◆ TEXTO DE ORIGEM ◆
****

Outra característica da cultura latina é tirar vantagem dos outros, imitando o governo, por não ter maturidade para enfrentá-lo. Isso é um processo muito difícil de mudar, visto que tem raízes muito fortes; somente uma revolução social, não militar, poderia transformar a cultura conhecida internacionalmente como a mais fraca.

Apesar de ambos os países terem um cultura com bem menos acesso ao conhecimento e experiência, a imigração de venezuelanos tem muito mais vantagens que desvantagens para o Brasil: o contato com a segunda língua mais falada no mundo, o nível de resiliência bem maior dos venezuelanos e a possibilidade de os jovens brasileiros, a maior parte dos eleitores do Bolsonaro, entenderem os efeitos da ditadura com os venezuelanos. Contudo, o que se nota claramente é um forte repúdio contra todos os estrangeiros, em especial nas cidades de fronteira, com a justificativa de competição por emprego e serviços públicos, que não atendem nem a população local devido ao “efeito São Paulo”.

****

◆ DADOS ARMAZENADOS ◆
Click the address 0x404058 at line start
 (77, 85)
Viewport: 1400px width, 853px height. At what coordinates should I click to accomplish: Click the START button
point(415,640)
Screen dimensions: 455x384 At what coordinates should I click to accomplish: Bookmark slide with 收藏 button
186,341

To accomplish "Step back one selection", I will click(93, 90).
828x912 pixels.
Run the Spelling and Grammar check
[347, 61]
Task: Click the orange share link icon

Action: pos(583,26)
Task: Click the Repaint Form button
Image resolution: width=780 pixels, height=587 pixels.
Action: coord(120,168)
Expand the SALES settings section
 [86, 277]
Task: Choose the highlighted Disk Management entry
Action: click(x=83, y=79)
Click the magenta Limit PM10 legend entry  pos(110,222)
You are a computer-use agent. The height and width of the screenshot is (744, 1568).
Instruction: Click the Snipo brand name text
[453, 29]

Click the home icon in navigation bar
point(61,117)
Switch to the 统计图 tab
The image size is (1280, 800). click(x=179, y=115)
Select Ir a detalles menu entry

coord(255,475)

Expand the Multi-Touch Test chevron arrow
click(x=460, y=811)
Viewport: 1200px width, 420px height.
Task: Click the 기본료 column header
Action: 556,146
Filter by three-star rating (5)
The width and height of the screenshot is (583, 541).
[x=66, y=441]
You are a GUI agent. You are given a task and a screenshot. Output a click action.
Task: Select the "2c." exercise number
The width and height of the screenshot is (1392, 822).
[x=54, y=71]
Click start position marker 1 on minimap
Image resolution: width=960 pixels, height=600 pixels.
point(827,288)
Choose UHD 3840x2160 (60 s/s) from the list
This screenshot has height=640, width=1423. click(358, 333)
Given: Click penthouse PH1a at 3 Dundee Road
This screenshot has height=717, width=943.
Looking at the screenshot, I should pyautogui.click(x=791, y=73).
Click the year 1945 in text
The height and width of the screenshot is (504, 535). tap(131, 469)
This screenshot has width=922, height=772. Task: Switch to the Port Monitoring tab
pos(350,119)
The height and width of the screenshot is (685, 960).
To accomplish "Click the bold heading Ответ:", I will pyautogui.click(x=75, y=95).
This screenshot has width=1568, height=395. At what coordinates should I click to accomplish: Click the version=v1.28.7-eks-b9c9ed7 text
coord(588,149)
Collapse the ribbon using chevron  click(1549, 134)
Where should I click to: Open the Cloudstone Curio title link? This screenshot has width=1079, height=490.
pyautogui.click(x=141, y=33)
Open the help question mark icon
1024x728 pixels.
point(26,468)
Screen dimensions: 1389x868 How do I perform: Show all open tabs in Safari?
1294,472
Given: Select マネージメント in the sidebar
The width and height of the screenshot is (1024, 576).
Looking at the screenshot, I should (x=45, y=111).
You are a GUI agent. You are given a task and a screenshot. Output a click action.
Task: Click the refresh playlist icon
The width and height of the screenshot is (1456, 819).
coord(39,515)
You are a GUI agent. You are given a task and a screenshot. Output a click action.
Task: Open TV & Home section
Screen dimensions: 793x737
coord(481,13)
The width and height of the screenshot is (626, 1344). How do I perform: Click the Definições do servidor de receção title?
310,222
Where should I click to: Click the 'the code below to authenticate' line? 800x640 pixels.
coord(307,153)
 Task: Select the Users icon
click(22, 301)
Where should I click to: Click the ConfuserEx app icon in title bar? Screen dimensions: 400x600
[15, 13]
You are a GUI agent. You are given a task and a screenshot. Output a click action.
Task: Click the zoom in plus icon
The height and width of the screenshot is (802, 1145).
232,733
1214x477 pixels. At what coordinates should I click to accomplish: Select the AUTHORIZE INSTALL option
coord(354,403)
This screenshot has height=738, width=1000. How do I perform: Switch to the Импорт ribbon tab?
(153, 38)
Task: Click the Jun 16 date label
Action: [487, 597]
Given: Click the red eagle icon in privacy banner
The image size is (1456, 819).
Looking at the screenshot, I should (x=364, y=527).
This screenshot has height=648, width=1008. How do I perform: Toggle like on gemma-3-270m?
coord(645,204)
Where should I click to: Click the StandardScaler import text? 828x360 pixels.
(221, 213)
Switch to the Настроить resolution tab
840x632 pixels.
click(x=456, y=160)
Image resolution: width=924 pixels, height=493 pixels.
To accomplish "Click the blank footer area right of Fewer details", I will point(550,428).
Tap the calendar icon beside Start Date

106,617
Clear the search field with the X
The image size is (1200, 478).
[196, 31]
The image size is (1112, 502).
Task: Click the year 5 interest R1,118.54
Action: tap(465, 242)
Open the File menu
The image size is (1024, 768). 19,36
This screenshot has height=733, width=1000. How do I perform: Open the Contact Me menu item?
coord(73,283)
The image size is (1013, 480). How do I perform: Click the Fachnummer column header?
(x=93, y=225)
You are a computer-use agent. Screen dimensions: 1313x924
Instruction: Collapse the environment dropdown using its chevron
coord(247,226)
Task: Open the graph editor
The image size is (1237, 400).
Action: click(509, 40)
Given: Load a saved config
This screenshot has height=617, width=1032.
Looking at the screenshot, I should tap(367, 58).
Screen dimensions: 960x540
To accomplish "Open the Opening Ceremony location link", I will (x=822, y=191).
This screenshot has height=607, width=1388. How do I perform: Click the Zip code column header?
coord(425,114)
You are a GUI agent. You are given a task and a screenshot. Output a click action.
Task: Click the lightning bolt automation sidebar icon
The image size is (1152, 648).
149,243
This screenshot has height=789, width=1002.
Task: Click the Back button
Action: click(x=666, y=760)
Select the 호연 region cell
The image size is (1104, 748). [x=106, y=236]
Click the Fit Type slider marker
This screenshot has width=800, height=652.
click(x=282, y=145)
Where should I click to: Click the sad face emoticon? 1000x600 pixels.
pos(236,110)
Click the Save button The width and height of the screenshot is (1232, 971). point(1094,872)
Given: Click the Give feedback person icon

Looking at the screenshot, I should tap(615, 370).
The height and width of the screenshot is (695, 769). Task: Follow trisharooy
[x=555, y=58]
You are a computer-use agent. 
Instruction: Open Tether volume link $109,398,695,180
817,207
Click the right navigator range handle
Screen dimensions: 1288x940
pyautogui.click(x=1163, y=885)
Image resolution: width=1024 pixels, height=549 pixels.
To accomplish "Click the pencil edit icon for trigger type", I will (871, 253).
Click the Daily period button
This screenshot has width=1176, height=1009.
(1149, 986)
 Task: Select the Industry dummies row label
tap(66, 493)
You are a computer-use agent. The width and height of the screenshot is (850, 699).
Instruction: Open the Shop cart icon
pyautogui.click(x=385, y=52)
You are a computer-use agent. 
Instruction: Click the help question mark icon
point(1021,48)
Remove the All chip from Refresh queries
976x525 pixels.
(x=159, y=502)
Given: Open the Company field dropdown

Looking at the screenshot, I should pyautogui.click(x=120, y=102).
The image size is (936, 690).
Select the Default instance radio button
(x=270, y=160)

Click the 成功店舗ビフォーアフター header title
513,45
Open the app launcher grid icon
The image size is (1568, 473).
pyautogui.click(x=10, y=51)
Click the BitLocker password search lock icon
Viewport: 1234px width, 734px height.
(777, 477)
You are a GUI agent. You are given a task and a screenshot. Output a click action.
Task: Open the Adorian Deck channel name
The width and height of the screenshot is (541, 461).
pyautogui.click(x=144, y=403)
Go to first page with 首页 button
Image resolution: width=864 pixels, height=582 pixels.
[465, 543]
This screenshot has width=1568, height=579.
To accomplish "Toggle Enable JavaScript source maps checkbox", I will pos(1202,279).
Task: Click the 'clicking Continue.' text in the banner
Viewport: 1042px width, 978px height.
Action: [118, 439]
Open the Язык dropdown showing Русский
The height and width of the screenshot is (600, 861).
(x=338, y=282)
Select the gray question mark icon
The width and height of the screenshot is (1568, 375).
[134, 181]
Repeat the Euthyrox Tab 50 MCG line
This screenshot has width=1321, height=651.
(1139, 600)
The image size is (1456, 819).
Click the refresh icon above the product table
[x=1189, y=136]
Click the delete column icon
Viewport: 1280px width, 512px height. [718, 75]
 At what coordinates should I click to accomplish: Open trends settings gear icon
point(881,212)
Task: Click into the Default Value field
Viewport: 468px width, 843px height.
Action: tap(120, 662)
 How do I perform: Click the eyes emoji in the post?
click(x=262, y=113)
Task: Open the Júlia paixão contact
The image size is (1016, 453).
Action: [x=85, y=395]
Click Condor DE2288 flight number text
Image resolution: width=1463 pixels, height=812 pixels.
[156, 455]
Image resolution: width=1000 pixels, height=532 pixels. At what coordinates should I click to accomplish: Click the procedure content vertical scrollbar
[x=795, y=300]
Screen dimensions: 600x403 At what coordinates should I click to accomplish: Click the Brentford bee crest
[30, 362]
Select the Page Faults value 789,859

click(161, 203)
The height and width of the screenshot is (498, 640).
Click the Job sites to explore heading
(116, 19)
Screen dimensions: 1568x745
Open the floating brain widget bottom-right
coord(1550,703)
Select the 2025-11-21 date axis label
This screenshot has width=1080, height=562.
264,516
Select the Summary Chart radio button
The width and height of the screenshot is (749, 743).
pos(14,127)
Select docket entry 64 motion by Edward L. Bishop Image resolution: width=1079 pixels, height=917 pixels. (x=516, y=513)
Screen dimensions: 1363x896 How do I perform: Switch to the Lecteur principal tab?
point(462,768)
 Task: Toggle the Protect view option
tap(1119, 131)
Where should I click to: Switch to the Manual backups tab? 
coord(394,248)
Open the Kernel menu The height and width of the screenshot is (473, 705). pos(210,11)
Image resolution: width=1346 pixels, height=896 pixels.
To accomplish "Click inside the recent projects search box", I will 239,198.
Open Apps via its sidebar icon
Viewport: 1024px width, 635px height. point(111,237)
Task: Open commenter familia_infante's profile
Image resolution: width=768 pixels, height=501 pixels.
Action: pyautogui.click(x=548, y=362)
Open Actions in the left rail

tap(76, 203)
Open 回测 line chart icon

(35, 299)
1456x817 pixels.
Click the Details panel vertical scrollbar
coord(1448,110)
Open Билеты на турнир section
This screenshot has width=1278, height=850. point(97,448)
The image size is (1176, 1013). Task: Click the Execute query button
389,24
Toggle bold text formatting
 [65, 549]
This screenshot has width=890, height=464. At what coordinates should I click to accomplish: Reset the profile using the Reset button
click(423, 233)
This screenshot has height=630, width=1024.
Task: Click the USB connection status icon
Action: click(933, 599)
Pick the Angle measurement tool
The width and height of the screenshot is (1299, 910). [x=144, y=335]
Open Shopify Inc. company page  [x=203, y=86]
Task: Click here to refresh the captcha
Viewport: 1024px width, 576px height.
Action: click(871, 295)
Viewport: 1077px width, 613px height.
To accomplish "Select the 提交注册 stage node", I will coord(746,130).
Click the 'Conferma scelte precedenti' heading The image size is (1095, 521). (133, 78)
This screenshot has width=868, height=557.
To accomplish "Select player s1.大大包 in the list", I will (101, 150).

****

◆ COMO RESOLVER ◆
Segundo o texto de origem, por que é muito difícil mudar o hábito de tirar vantagem dos outros, atribuído à cultura latina?

◆ RESPOSTA ESCRITA ◆
Porque esse hábito tem raízes muito fortes.